VICTOR DAVIS HANSON: Is Trump Our Napoleon?

For a decade and a half Napoleon wrecked Europe. He hijacked the platitudes of the French Revolution to mask his own dictatorship at home and imperialism abroad. Yet today, two centuries after his defeat at the Battle of Waterloo, he remains an icon for many in, and a few outside, France. Why? How could geniuses like the novelists Victor Hugo and Stendhal both acknowledge Napoleon’s pathologies and the damage that he did to the early 19th century European world, and yet enthuse that he made the French feel both politically and morally “great?” Most French even today believe that he did.

Of course, for a while at least, Napoleon really did “make France great again,” at least in terms of territory and power.  At its pinnacle between 1806-11, Imperial France ruled the continent in a way not seen again until the Third Reich’s briefer rule between 1940 and 1942 from the Atlantic Ocean to the Volga River.

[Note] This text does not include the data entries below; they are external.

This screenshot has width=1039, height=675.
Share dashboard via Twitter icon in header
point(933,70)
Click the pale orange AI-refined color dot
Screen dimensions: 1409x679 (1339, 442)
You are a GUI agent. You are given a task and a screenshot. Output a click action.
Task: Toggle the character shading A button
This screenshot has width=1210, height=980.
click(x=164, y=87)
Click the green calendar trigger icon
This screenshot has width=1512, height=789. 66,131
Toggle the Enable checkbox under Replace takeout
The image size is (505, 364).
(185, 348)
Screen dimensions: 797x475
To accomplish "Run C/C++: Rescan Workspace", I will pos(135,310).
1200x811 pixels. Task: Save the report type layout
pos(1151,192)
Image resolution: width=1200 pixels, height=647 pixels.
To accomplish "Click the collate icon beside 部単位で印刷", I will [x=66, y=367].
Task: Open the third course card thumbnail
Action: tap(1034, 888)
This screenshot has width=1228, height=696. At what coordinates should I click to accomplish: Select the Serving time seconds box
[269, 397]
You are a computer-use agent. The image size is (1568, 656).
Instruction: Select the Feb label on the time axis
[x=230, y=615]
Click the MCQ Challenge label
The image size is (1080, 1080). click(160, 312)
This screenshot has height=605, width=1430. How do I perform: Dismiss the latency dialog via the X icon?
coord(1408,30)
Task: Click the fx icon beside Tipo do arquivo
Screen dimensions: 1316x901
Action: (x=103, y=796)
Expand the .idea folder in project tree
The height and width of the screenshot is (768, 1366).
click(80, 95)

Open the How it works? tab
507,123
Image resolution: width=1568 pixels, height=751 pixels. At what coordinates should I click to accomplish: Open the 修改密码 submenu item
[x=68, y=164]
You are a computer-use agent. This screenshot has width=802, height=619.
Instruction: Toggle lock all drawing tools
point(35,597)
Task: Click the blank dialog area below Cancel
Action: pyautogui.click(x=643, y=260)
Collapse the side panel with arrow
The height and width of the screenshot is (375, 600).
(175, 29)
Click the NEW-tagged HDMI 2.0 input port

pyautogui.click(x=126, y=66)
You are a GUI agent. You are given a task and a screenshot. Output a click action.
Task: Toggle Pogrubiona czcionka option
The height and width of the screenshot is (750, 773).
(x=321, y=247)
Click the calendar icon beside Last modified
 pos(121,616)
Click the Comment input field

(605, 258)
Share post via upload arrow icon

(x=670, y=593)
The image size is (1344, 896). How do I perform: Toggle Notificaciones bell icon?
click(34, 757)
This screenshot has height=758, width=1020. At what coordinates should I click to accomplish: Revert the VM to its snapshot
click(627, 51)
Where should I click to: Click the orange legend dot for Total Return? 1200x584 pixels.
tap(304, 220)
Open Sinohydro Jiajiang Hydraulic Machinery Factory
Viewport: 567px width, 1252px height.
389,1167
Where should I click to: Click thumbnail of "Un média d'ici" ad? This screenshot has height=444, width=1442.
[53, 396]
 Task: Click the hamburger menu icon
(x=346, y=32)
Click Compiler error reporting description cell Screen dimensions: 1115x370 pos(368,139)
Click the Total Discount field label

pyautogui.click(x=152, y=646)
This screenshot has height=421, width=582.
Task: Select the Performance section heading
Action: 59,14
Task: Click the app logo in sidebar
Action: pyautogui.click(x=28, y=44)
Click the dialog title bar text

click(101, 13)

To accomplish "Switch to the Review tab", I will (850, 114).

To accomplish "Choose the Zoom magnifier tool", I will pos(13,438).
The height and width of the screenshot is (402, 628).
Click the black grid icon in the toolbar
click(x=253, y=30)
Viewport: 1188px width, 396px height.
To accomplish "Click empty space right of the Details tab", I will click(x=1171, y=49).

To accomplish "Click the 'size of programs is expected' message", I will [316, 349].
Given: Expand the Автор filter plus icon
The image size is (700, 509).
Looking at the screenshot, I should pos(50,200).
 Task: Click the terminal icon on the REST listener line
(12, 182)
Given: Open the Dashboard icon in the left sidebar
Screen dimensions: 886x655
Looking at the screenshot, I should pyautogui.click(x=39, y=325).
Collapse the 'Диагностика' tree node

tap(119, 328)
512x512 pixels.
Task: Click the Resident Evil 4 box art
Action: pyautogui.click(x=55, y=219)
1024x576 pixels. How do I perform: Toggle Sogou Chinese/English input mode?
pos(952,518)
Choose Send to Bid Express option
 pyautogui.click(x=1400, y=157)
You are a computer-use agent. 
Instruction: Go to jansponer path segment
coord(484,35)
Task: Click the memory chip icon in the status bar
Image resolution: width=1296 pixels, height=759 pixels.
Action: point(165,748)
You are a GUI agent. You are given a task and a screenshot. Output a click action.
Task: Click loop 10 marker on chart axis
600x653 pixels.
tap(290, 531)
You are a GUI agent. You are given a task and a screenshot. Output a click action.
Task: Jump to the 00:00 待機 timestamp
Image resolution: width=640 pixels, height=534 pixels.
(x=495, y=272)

It threatened to do away with the incompetent and reactionary regimes in every European country and replace them with a supposedly meritocratic class of social reformers, beholden to a natural Napoleonic hierarchy.

Moreover, Napoleon’s own political agenda was a mishmash of conservative authoritarianism and populist social justice. So effective was the strange brew that even to this day scholars fight over whether Napoleon was a proto-Hitler whose unhinged ambitions led to millions of innocent European, Russian, Caribbean and North Africa dead, or was a loyal defender of the French Revolution, whose eleventh-hour iron hand alone kept alive the threatened ideals of fraternity and egalitarianism.

Donald Trump is not going to invade Russia, but he is starting to sound a lot like Bonaparte, well aside from a similarly-narcissistic convergence of America’s future with his own Napoleonic persona.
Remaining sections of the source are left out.